# INSTRUCTIONS TO FOLLOW
Once the line with "blueprint (244, 1504)" is found in the entries below, repeat it and each following line exactly, up to and including the line with "Contact (326, 1384)". Add no other lines.

# Records excerpted from a collection
_ _ _ _ _ _ _

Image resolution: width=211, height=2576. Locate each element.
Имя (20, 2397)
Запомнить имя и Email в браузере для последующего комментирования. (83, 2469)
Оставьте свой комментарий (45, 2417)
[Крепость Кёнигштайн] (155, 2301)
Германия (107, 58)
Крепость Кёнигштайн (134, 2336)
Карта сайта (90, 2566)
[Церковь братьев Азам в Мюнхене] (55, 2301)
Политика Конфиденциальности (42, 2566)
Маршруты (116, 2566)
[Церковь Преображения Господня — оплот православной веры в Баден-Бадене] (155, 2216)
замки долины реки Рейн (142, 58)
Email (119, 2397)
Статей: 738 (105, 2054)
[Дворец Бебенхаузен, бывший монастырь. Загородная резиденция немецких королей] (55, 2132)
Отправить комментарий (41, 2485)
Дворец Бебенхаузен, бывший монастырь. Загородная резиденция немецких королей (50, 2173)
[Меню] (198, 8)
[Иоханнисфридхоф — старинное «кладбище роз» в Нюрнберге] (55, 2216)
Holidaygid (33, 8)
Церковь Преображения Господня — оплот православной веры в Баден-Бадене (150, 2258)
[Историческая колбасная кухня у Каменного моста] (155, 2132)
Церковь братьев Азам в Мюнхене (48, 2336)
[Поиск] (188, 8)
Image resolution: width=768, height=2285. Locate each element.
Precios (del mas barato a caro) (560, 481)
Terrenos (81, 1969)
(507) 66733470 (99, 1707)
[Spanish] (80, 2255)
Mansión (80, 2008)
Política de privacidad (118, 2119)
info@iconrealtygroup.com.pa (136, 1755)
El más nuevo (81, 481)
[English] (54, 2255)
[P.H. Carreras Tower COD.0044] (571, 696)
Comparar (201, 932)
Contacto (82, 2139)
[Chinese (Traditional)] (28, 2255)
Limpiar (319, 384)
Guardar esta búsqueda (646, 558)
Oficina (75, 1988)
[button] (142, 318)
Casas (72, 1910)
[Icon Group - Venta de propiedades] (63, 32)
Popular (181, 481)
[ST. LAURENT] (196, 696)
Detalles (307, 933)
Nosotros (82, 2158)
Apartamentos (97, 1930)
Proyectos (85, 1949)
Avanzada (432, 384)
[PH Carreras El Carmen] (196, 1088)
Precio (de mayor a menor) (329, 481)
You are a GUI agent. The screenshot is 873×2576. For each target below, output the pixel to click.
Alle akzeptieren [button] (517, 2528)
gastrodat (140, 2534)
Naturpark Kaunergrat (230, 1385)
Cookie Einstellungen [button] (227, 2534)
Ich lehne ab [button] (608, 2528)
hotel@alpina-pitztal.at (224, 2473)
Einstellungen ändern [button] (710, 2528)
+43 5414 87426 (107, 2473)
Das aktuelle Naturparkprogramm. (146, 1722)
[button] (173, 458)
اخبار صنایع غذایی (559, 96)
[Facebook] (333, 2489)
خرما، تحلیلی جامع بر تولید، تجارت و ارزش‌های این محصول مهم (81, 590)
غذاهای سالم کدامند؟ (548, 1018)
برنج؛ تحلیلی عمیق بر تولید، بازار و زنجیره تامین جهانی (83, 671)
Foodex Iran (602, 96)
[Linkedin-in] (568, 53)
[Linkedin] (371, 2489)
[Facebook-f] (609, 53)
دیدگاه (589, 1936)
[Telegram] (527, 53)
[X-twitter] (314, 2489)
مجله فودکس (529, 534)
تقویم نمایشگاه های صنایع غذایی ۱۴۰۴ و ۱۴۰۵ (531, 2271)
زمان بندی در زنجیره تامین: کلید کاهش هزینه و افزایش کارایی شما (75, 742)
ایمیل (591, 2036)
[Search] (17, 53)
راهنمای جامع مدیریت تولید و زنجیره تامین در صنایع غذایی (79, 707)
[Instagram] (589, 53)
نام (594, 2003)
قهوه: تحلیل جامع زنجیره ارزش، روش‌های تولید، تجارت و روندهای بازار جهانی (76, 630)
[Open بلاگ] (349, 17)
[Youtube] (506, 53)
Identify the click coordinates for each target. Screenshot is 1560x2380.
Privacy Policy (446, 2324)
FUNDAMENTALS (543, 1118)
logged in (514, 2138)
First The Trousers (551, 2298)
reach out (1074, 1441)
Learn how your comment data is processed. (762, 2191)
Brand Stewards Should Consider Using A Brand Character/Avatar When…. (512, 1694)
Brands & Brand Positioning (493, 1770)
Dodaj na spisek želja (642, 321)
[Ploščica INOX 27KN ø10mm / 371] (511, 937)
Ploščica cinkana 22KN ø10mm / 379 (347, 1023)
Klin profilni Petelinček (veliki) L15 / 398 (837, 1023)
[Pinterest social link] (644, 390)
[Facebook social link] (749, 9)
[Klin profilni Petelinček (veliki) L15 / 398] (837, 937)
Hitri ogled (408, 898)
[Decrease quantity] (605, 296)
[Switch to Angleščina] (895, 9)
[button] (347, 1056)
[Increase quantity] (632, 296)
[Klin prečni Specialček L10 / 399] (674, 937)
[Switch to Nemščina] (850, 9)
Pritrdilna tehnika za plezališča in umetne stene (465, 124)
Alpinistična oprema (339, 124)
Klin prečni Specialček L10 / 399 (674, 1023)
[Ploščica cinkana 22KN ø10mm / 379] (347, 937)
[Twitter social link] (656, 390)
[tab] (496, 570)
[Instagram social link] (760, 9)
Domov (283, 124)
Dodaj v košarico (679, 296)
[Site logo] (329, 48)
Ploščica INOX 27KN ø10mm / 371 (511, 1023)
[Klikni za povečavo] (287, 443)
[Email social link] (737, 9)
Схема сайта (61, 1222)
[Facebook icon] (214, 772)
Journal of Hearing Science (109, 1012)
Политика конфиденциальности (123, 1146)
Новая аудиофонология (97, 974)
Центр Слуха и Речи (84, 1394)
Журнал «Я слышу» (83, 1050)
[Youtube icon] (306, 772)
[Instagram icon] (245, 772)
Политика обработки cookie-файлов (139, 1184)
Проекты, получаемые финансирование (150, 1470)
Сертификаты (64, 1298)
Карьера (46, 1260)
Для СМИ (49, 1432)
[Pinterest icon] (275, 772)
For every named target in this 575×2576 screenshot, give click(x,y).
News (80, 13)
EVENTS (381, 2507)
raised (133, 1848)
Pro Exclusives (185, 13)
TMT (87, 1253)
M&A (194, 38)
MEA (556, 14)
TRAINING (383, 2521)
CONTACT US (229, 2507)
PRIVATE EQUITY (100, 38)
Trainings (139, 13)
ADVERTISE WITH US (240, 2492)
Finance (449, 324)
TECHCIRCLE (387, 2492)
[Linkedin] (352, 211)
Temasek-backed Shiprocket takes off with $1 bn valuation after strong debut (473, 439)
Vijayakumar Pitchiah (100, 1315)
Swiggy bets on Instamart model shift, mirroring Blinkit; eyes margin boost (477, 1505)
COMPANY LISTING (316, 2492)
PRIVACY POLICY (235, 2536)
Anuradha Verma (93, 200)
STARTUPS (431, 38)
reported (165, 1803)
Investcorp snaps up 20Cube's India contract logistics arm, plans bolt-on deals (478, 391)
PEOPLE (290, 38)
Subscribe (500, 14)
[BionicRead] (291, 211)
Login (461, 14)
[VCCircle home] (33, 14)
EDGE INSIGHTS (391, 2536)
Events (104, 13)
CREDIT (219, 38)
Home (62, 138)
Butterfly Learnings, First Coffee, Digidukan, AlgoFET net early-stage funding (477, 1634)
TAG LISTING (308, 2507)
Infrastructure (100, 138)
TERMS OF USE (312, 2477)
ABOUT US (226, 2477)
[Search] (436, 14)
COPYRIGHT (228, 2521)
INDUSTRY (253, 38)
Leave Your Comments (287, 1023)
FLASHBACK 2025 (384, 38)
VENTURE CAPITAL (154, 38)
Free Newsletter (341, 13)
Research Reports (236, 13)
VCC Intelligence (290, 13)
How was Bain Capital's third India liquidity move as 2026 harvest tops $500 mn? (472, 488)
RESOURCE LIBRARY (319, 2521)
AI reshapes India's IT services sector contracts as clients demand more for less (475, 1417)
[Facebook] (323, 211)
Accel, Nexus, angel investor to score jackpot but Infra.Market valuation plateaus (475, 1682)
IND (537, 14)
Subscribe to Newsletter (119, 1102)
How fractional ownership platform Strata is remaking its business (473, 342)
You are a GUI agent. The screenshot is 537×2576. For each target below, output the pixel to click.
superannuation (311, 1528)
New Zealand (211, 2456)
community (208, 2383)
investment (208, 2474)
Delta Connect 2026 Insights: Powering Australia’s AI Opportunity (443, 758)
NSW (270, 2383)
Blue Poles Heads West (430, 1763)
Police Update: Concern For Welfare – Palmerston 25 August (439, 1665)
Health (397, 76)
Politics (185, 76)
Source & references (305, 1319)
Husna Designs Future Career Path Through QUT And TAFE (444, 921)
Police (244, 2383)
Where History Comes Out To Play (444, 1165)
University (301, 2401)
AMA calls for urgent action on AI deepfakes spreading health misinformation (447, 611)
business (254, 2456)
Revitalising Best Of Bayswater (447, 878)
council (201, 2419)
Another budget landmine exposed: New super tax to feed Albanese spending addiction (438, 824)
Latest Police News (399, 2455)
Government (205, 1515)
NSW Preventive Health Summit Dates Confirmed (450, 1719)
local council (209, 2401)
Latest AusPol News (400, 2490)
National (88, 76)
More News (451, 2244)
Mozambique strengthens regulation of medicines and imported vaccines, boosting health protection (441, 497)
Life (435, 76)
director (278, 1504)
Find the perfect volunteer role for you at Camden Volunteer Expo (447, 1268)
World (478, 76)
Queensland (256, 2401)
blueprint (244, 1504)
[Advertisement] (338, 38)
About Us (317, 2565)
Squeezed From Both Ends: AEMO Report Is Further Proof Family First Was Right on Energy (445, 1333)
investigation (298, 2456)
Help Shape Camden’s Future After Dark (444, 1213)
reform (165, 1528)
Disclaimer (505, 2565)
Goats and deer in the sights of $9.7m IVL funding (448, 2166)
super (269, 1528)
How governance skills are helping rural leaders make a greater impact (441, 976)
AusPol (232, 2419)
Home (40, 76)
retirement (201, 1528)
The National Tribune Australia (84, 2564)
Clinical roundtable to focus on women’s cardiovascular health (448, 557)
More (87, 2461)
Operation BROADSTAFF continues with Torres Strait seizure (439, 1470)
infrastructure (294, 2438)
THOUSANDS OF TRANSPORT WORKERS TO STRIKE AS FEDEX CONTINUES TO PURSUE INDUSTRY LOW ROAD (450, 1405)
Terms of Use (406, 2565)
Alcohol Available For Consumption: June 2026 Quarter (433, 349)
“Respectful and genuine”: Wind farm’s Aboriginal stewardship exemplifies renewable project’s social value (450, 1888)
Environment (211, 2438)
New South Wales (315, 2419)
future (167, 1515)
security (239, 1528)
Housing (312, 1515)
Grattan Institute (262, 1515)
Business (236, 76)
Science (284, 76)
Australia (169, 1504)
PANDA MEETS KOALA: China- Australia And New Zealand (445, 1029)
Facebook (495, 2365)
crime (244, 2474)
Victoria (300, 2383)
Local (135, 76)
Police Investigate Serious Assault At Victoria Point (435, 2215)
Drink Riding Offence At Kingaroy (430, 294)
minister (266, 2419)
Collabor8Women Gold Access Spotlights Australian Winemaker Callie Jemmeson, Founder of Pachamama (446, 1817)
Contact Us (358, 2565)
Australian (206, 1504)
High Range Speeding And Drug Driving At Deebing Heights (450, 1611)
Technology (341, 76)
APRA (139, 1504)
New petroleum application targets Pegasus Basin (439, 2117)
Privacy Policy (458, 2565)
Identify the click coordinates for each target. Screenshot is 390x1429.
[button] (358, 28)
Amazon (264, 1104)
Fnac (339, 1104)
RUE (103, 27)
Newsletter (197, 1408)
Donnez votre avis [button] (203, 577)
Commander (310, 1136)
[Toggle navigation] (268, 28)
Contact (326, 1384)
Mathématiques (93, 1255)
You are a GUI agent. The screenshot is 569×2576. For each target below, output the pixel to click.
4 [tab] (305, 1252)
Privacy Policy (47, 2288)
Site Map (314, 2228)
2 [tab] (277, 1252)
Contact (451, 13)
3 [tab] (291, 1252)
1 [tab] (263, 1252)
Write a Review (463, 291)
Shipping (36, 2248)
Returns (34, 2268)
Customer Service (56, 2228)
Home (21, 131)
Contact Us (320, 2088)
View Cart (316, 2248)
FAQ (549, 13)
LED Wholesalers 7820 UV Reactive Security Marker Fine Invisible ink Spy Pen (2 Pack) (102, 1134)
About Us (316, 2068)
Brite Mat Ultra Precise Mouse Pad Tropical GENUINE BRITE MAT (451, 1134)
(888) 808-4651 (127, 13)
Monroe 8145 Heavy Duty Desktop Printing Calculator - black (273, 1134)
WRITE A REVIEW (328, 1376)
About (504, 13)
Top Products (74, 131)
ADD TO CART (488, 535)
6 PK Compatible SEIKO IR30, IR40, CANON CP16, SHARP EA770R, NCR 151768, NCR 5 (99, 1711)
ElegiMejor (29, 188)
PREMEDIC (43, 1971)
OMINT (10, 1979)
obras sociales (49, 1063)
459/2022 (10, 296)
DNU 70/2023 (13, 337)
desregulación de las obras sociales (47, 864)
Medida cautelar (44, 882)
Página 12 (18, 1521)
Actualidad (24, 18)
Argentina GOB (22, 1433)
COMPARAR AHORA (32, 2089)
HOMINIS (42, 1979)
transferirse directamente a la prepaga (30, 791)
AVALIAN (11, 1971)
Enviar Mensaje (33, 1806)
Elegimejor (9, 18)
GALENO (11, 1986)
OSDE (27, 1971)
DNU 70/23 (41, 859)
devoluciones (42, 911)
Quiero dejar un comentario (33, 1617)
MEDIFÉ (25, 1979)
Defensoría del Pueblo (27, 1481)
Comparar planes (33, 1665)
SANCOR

_ _ _ _ _ _ _

# ANSWER TO THE EXERCISE
blueprint (244, 1504)
[Advertisement] (338, 38)
About Us (317, 2565)
Squeezed From Both Ends: AEMO Report Is Further Proof Family First Was Right on Energy (445, 1333)
investigation (298, 2456)
Help Shape Camden’s Future After Dark (444, 1213)
reform (165, 1528)
Disclaimer (505, 2565)
Goats and deer in the sights of $9.7m IVL funding (448, 2166)
super (269, 1528)
How governance skills are helping rural leaders make a greater impact (441, 976)
AusPol (232, 2419)
Home (40, 76)
retirement (201, 1528)
The National Tribune Australia (84, 2564)
Clinical roundtable to focus on women’s cardiovascular health (448, 557)
More (87, 2461)
Operation BROADSTAFF continues with Torres Strait seizure (439, 1470)
infrastructure (294, 2438)
THOUSANDS OF TRANSPORT WORKERS TO STRIKE AS FEDEX CONTINUES TO PURSUE INDUSTRY LOW ROAD (450, 1405)
Terms of Use (406, 2565)
Alcohol Available For Consumption: June 2026 Quarter (433, 349)
“Respectful and genuine”: Wind farm’s Aboriginal stewardship exemplifies renewable project’s social value (450, 1888)
Environment (211, 2438)
New South Wales (315, 2419)
future (167, 1515)
security (239, 1528)
Housing (312, 1515)
Grattan Institute (262, 1515)
Business (236, 76)
Science (284, 76)
Australia (169, 1504)
PANDA MEETS KOALA: China- Australia And New Zealand (445, 1029)
Facebook (495, 2365)
crime (244, 2474)
Victoria (300, 2383)
Local (135, 76)
Police Investigate Serious Assault At Victoria Point (435, 2215)
Drink Riding Offence At Kingaroy (430, 294)
minister (266, 2419)
Collabor8Women Gold Access Spotlights Australian Winemaker Callie Jemmeson, Founder of Pachamama (446, 1817)
Contact Us (358, 2565)
Australian (206, 1504)
High Range Speeding And Drug Driving At Deebing Heights (450, 1611)
Technology (341, 76)
APRA (139, 1504)
New petroleum application targets Pegasus Basin (439, 2117)
Privacy Policy (458, 2565)
Identify the click coordinates for each target. Screenshot is 390x1429.
[button] (358, 28)
Amazon (264, 1104)
Fnac (339, 1104)
RUE (103, 27)
Newsletter (197, 1408)
Donnez votre avis [button] (203, 577)
Commander (310, 1136)
[Toggle navigation] (268, 28)
Contact (326, 1384)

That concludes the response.